Response concerning technical training and technical integrity at the Stanley Fish site

At the Stanley Fish discussion of “Fathers, Sons, and Motorcycles”, a Mr. Jim Niemeier compares the philosophers to the technicians and finds the former wanting.

Interesting comments, Mr. Niemeier. But is it true that intense technical training in one or two technical subjects leadeth to the palace of wisdom?

It may be merely a New Model form of Sophistry.

In the 1980s, I read an article by a man with a new computer who compared “Freud, Hegel and Marx” unfavorably in terms of the precision of referents with the (anonymous) authors of his technical manuals, because when they used words such as “input port” or “memory”, those words had, to our friend, a definite reference, whereas the words used by F/H/M were slippery and undefinable, and it seemed to him (as it seemed to no less than Sir Karl Popper) that FHM could adjust their Freudian, Hegelian or Marxist computer to come out with the answers they “wanted”.

Whereas computer programmers and technical writers were humble servants of reality, like motorcycle repairmen.

In 1975 this was actually something that needed to be said because in fact FHM discourse was out of control.

But in 1985, in Silicon Valley, I saw the definitions of technical terms equally in-play and adjusted for desired results. The IO architecture of the IBM PC, which causes a lot of unsolved problems in Windows, was jiggered by unprincipled programmers so that greedy managers could get to market fast with dysfunctional machines running absurd software (such as Windows 1.0 and Microsoft Bob), and the whole mess was documented by technical writers treated like subhumans and directed to write falsehoods.

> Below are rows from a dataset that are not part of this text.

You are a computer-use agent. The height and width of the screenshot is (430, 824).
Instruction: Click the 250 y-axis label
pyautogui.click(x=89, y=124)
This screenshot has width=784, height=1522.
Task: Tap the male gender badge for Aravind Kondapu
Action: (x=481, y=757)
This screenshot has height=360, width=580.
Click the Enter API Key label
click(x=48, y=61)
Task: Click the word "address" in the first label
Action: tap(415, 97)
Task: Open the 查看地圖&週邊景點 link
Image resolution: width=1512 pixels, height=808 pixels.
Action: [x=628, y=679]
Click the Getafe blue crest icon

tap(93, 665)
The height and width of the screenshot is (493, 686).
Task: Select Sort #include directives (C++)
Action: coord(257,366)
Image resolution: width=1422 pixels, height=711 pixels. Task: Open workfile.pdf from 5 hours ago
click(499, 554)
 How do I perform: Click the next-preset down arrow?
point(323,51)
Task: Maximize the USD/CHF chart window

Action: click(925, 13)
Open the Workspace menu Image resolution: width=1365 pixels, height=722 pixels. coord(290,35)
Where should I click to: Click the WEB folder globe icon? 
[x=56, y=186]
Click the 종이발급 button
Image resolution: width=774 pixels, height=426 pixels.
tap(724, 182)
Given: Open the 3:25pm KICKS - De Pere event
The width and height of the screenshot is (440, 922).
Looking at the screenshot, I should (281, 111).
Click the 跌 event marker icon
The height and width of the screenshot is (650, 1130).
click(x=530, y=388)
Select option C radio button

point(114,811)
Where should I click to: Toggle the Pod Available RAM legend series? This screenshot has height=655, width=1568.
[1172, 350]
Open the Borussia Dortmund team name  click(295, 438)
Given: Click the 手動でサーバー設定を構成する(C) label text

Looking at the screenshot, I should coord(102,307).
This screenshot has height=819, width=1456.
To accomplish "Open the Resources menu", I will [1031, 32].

Essentially, the same ridiculous sorts of mistakes were made in the Gadarene rush to market as were made in the design of subroutine call on the IBM 1620 circa 1962, and general registers on the IBM 360 circa 1964: the Puritan fantasy that specific “resources” should have fixed and unchanging referents, and that to ask for more (such as a variable stack) was less virtuous.

The system, like certain forms of the Freudian/Hegelian/Marxist monologue, was in fact made unfalsifiable. Intellectually principled people were driven away and bullied: for example, Ted “Computer Lib” Nelson proposed a network architecture (Xanadu) that would allow people to “post” material, but (1) always credit them with authorship by means of two-way links and therefore (2) require them to take responsibility for what they said.

Nelson’s architecture was decried as “inefficient” using the strange model of the incompetent programmer, for whom “thinking” is “inefficient”, and instead Tim Berners Lee’s one-way links were used to create the Internet. The result is (1) widespread theft of intellectual production and its transformation by unprincipled traders into intellectual property and (2) anonymous bullying where the bullies need not take responsibility for their actions.

This is as corrupt if not more so than recreational deconstruction. Technical training does NOT necessarily teach personal integrity.

I will also post my response to Mr. Niemeier at my blog (www.spinoza1111.wordpress.com) in the event that the moderators do not consider it Fit To Print.